Parenting logistics—why are they such a nightmare?

Lately I’ve been fielding a lot of questions from people about what to expect in the shift from non-parenting to the parenting world. Personally, I find it really challenging when people smile at you and say things like, “Wait and see,” or “You’ll get it when you become a parent.” No, thanks—please tell me now!

So for this episode, I decided to dive straight into the daily tangle that is the parenting logistics required of managing small humans. It is in these daily nuances—and the morning pitter patter of tiny feet—that our work lives and our careers begin to explode.

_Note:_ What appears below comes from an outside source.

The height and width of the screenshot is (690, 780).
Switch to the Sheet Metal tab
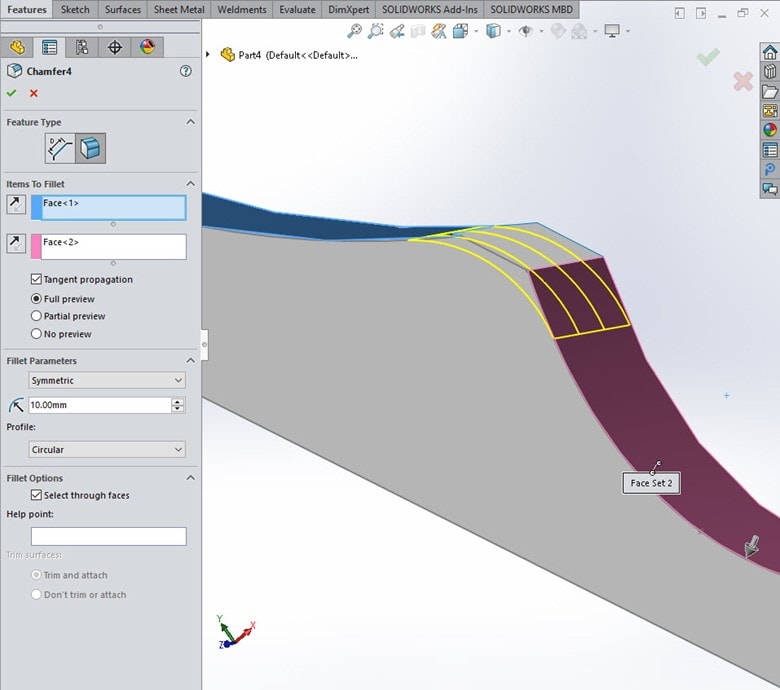pyautogui.click(x=178, y=10)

But I don’t think it’s parenting that’s the problem. I think that we’re suffering from an urban design problem, from a lack of steady and consistent child care options, from a radical change in the makeup of what families look like, and from a work world that has slowly encroached to take up nearly all of our available hours yet pay us less over time.

No wonder it’s not working.

If you feel like parenting logistics are driving you insane, or the commute to schools are making you cross-eyed, or if you hear another snide remark from a colleague about how you’re not devoted enough to your job, this episode is for you.

  • The nitty-gritty of the morning routines, the parenting logistics of childcare, commutes, and the after-school routines.
  • Why school schedules are such a logistical nightmare.
  • What’s changed about the American family and why having two working parents changes the game.
  • What the work world is asking for, and why it’s designed based on the “Ideal Worker”—A.K.A. a child-free, single, unobstructed male.

The Startup Pregnant Podcast Episode #139


  • Six months of paid leave for the arrival of a new child should be the standard. It should be a no-brainer, because of the recovery time for the mom and because of the adjustment period and the learning curve of a new child and the long-term health and wellness implications for everyone involved.
  • Want to reduce healthcare costs? Provide paid leave and better prenatal care. Wildly better outcomes for everyone.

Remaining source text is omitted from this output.